There was no guidance on the end of the second round of quantitative easing or QE2 and no guidance on the chance of QE3, but Federal Reserve Chairman Ben Bernanke on Tuesday confirmed market expectations that the United States' borrowing costs will remain low for the foreseeable future.
On Thursday the boss of the European Central Bank is expected to do the exact opposite and indicate rates will rise this year as he grapples with fears over inflationary pressures. The move could see foreign exchange traders buying the single currency despite problems in Greece, Ireland and Portugal.
Dollar weakness would be accelerated if Bernanke and the FOMC (Federal Open Market Committe) decided to extend QE2 or adopt new measures, but one economist believes there are three good reasons this will not be the case.
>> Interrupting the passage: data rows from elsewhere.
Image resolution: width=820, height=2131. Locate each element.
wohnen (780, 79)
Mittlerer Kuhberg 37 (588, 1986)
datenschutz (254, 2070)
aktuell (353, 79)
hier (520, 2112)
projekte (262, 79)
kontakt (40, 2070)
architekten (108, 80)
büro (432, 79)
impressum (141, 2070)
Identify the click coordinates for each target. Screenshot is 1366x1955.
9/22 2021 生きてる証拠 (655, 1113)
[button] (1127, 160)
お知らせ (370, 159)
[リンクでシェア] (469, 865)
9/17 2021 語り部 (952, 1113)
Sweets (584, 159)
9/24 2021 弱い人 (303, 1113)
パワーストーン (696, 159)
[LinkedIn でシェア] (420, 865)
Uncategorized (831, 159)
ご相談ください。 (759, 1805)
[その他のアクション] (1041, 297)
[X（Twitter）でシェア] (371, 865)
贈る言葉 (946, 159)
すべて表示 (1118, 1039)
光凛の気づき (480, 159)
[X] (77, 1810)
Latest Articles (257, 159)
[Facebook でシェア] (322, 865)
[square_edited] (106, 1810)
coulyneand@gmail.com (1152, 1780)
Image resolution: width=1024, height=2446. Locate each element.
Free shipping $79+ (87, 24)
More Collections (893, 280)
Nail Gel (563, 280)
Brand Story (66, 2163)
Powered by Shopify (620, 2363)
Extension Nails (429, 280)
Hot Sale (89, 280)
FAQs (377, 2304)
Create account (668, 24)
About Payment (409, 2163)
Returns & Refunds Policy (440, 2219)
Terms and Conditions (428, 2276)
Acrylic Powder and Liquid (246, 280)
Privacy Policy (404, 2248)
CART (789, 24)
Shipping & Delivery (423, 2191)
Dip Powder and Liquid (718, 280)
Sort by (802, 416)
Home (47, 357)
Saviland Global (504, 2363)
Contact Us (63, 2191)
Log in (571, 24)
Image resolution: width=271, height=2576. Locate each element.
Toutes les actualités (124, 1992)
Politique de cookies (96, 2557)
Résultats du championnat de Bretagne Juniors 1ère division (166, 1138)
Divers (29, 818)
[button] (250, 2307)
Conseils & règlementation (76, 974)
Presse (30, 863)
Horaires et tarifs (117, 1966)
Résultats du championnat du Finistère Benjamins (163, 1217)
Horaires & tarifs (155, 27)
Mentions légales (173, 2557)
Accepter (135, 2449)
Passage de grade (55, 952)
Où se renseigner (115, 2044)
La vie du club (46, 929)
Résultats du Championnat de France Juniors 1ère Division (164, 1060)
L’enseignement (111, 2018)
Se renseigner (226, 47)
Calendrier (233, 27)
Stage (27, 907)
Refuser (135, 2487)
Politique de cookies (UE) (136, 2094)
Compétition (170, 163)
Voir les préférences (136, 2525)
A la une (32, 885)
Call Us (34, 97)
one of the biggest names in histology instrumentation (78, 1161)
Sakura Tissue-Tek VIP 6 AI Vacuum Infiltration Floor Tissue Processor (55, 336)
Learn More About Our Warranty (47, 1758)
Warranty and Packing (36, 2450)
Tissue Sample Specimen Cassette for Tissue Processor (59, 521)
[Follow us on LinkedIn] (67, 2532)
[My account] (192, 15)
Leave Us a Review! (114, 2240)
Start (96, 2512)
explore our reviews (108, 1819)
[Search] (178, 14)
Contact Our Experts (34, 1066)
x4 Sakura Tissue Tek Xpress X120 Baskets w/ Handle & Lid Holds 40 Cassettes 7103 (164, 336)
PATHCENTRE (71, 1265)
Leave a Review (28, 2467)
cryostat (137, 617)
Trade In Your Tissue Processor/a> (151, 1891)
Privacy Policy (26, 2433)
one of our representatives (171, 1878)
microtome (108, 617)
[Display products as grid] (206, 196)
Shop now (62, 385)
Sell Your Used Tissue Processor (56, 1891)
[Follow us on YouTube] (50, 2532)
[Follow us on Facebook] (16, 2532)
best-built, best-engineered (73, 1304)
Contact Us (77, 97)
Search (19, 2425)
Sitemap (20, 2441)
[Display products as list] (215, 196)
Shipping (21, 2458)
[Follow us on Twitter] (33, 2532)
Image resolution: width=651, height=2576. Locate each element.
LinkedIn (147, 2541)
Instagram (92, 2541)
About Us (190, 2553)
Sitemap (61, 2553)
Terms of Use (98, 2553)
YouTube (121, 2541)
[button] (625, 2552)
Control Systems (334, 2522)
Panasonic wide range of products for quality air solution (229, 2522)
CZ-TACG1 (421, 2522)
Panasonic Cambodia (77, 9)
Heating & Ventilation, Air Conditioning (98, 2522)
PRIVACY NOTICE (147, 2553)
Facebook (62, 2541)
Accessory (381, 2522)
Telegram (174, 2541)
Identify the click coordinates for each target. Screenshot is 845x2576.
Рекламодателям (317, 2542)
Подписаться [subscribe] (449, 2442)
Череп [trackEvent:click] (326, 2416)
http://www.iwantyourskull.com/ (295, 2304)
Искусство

“There are three reasons why we doubt that the Fed would be willing to countenance a new program of large-scale asset purchases, at least not this year,” said Paul Ashworth, the chief US economist at Capital Economics in a note to clients.
The first is the possibility that the recent slowdown is due to temporary factors such as the surge in commodity prices and Japanese earthquake supply disruptions
“Bernanke admitted that the economic recovery had recently suffered a 'loss of momentum' but he still expects growth to pick up again. He gave no hint of more quantitative easing and even admitted that 'monetary policy cannot be a panacea'," said Ashworth.
With the risks of inflation larger than the risk of deflation following QE2, Ashworth said one of Bernanke’s key drivers for pulling the trigger on a third round of quantitative easing has been removed.
“Deflation is no longer the imminent danger it appeared to be late last year,” he said.
Finally the costs of QE2 could now be seen to outweigh the benefits of QE2 in Ashworth’s view.
“With QE2 having had little downward impact on long-term interest rates and possibly contributing to the surge in commodity prices, Fed officials may well conclude that the benefits of quantitative easing no longer outweigh the costs,” he said.
“While we think there is little chance we will see an additional program of QE being announced in the next few months, we wouldn't entirely rule out the possibility over a longer time period” he added.
“In particular, the Fed might be more tempted to ease monetary policy next year in order to offset some of what Bernanke warned could be 'an increasing fiscal drag on the recovery'," said Ashworth.